Tomorrow has the ominous distinction of being the most popular day of the year to contact a lawyer and inquire about divorce. 

But if feuding couples can grit their teeth for a little while longer after ‘Divorce Day’, it could save them thousands of pounds in fees.

The stress of Christmas, followed by money concerns and thoughts about the future, can create a volatile cocktail – sometimes pushing relationships to breaking point. 

From April 6, the biggest shake-up in divorce laws for 50 years comes into effect

From April 6, the biggest shake-up in divorce laws for 50 years comes into effect

Some 100,000 couples get divorced each year. And from April 6, the biggest shake-up in divorce laws for 50 years comes into effect, allowing married and civil partnership couples to obtain a divorce without having to blame anyone.

It will cut lengthy and expensive legal wrangling over who is to blame for a relationship falling apart – and negate the need to cite factors such as adultery, unreason able behaviour or being separated for more than two years. 

Where currently only one spouse can apply for a divorce, from April both parties will be able to make a joint application for an amicable split that will cost much less. 

With legal bills of up to £400 an hour for those wanting a divorce, the change could save couples thousands of pounds, allowing a divorce to be agreed for as little as £300. 

The change will also sweep away Latin jargon. For example, the first stage of divorce is today referred to as ‘decree nisi’ but will soon be known as ‘conditional order’. 

Prabhleen Kundhi, a divorce and finance solicitor for IBB Law, says: ‘The abandonment of fault-blamed divorce is welcome.
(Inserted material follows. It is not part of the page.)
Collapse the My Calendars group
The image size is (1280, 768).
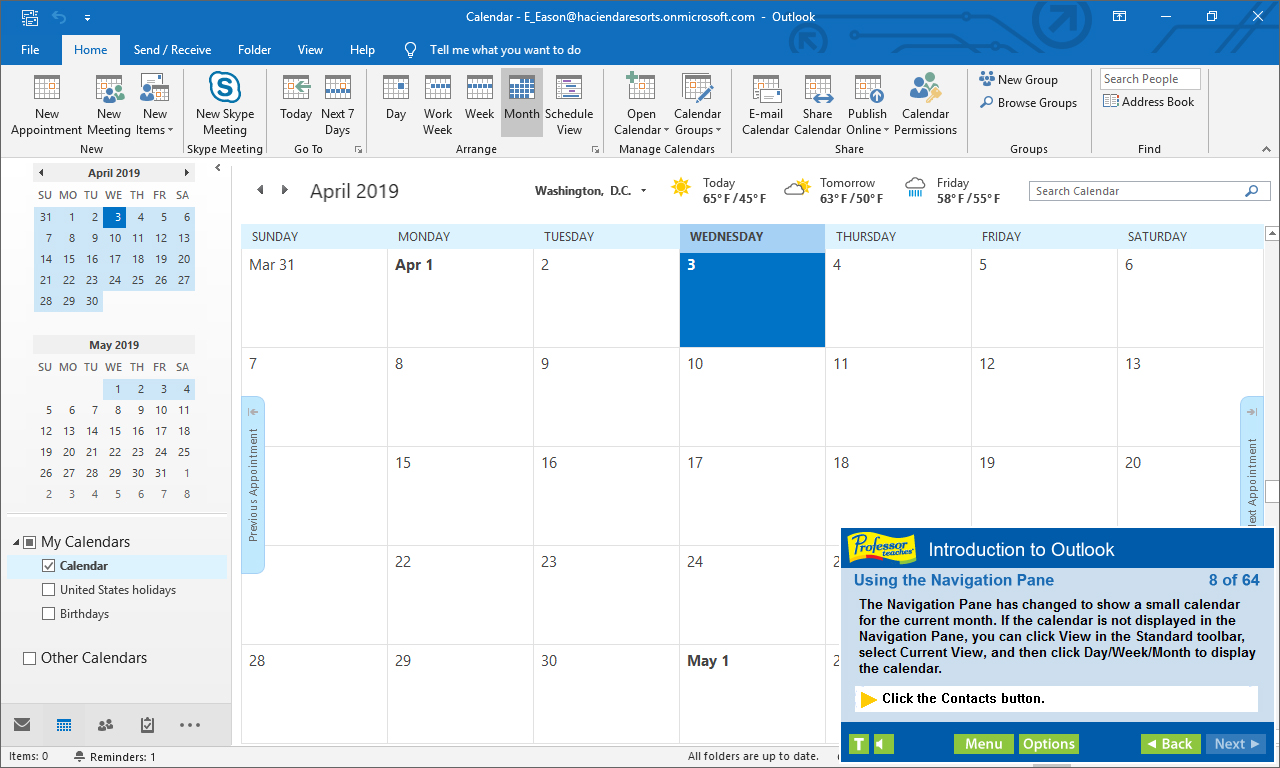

It should negate the need for difficult conversations in often emotional situations. 

‘Instead, couples will be able to focus more on issues such as children and the arrangement of their future finances. It will remove an often costly part of separation.’

Two out of ten marriages in England and Wales currently end in divorce. The divorce rate rose by almost a fifth in 2019 and lockdown might have increased it further. 

For details on the cheapest way to divorce in England and Wales, visit Government website divorce. 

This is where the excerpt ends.